Rows on where targets appear
-- START --
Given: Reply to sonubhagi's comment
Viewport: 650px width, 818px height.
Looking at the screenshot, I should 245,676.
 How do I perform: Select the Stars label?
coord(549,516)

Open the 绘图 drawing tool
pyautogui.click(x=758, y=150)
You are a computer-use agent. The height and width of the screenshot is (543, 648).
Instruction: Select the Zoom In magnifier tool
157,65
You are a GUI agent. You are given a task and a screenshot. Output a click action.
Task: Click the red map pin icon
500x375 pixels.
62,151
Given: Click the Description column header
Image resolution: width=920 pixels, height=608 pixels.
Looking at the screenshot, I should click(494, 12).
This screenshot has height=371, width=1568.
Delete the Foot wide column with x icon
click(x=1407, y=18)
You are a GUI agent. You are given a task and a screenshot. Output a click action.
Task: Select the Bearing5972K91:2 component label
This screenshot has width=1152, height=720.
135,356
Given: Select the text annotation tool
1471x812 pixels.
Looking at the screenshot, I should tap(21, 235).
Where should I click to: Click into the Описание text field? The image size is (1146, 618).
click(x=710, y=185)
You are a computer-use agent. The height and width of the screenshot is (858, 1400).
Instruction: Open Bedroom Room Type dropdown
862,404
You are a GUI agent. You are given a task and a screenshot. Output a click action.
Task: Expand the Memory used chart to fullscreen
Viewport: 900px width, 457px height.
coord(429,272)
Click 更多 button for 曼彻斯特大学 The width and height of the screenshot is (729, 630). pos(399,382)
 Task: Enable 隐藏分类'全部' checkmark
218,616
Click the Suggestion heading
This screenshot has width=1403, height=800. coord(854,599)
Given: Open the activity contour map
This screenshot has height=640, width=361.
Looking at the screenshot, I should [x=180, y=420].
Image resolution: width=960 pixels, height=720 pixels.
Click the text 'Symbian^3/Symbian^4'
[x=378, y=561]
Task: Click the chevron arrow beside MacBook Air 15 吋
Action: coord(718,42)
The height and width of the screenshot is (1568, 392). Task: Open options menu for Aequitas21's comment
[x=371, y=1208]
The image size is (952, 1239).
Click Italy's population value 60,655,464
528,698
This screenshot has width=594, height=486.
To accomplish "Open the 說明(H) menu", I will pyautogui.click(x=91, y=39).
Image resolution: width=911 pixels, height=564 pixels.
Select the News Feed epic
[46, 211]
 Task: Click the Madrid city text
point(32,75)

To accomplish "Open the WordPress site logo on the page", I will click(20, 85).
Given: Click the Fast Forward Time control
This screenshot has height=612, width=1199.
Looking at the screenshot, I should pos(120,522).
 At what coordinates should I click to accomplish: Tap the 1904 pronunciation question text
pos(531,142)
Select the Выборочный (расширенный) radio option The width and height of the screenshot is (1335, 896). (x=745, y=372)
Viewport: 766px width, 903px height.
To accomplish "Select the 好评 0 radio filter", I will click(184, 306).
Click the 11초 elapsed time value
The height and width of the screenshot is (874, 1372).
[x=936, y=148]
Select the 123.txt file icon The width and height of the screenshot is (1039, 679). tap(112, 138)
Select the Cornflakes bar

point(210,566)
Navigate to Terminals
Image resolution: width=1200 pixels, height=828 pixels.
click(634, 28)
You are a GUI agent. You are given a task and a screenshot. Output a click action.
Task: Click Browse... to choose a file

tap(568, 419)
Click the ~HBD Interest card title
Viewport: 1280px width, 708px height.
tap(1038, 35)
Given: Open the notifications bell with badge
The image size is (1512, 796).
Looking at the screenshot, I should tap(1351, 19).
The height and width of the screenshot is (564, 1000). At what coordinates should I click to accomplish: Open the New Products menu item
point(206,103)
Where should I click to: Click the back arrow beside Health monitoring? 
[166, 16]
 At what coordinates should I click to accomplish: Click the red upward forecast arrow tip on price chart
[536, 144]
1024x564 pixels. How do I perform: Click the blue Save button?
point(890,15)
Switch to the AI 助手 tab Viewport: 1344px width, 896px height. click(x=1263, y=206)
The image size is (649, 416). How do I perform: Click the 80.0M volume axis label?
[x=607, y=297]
-- END --
Work required -
Reproduce every line of the items above without any changes.

Solution for this task -
Given: Reply to sonubhagi's comment
Viewport: 650px width, 818px height.
Looking at the screenshot, I should 245,676.
 How do I perform: Select the Stars label?
coord(549,516)

Open the 绘图 drawing tool
pyautogui.click(x=758, y=150)
You are a computer-use agent. The height and width of the screenshot is (543, 648).
Instruction: Select the Zoom In magnifier tool
157,65
You are a GUI agent. You are given a task and a screenshot. Output a click action.
Task: Click the red map pin icon
500x375 pixels.
62,151
Given: Click the Description column header
Image resolution: width=920 pixels, height=608 pixels.
Looking at the screenshot, I should click(494, 12).
This screenshot has height=371, width=1568.
Delete the Foot wide column with x icon
click(x=1407, y=18)
You are a GUI agent. You are given a task and a screenshot. Output a click action.
Task: Select the Bearing5972K91:2 component label
This screenshot has width=1152, height=720.
135,356
Given: Select the text annotation tool
1471x812 pixels.
Looking at the screenshot, I should tap(21, 235).
Where should I click to: Click into the Описание text field? The image size is (1146, 618).
click(x=710, y=185)
You are a computer-use agent. The height and width of the screenshot is (858, 1400).
Instruction: Open Bedroom Room Type dropdown
862,404
You are a GUI agent. You are given a task and a screenshot. Output a click action.
Task: Expand the Memory used chart to fullscreen
Viewport: 900px width, 457px height.
coord(429,272)
Click 更多 button for 曼彻斯特大学 The width and height of the screenshot is (729, 630). pos(399,382)
 Task: Enable 隐藏分类'全部' checkmark
218,616
Click the Suggestion heading
This screenshot has width=1403, height=800. coord(854,599)
Given: Open the activity contour map
This screenshot has height=640, width=361.
Looking at the screenshot, I should [x=180, y=420].
Image resolution: width=960 pixels, height=720 pixels.
Click the text 'Symbian^3/Symbian^4'
[x=378, y=561]
Task: Click the chevron arrow beside MacBook Air 15 吋
Action: coord(718,42)
The height and width of the screenshot is (1568, 392). Task: Open options menu for Aequitas21's comment
[x=371, y=1208]
The image size is (952, 1239).
Click Italy's population value 60,655,464
528,698
This screenshot has width=594, height=486.
To accomplish "Open the 說明(H) menu", I will pyautogui.click(x=91, y=39).
Image resolution: width=911 pixels, height=564 pixels.
Select the News Feed epic
[46, 211]
 Task: Click the Madrid city text
point(32,75)

To accomplish "Open the WordPress site logo on the page", I will click(20, 85).
Given: Click the Fast Forward Time control
This screenshot has height=612, width=1199.
Looking at the screenshot, I should pos(120,522).
 At what coordinates should I click to accomplish: Tap the 1904 pronunciation question text
pos(531,142)
Select the Выборочный (расширенный) radio option The width and height of the screenshot is (1335, 896). (x=745, y=372)
Viewport: 766px width, 903px height.
To accomplish "Select the 好评 0 radio filter", I will click(184, 306).
Click the 11초 elapsed time value
The height and width of the screenshot is (874, 1372).
[x=936, y=148]
Select the 123.txt file icon The width and height of the screenshot is (1039, 679). tap(112, 138)
Select the Cornflakes bar

point(210,566)
Navigate to Terminals
Image resolution: width=1200 pixels, height=828 pixels.
click(634, 28)
You are a GUI agent. You are given a task and a screenshot. Output a click action.
Task: Click Browse... to choose a file

tap(568, 419)
Click the ~HBD Interest card title
Viewport: 1280px width, 708px height.
tap(1038, 35)
Given: Open the notifications bell with badge
The image size is (1512, 796).
Looking at the screenshot, I should tap(1351, 19).
The height and width of the screenshot is (564, 1000). At what coordinates should I click to accomplish: Open the New Products menu item
point(206,103)
Where should I click to: Click the back arrow beside Health monitoring? 
[166, 16]
 At what coordinates should I click to accomplish: Click the red upward forecast arrow tip on price chart
[536, 144]
1024x564 pixels. How do I perform: Click the blue Save button?
point(890,15)
Switch to the AI 助手 tab Viewport: 1344px width, 896px height. click(x=1263, y=206)
The image size is (649, 416). How do I perform: Click the 80.0M volume axis label?
[x=607, y=297]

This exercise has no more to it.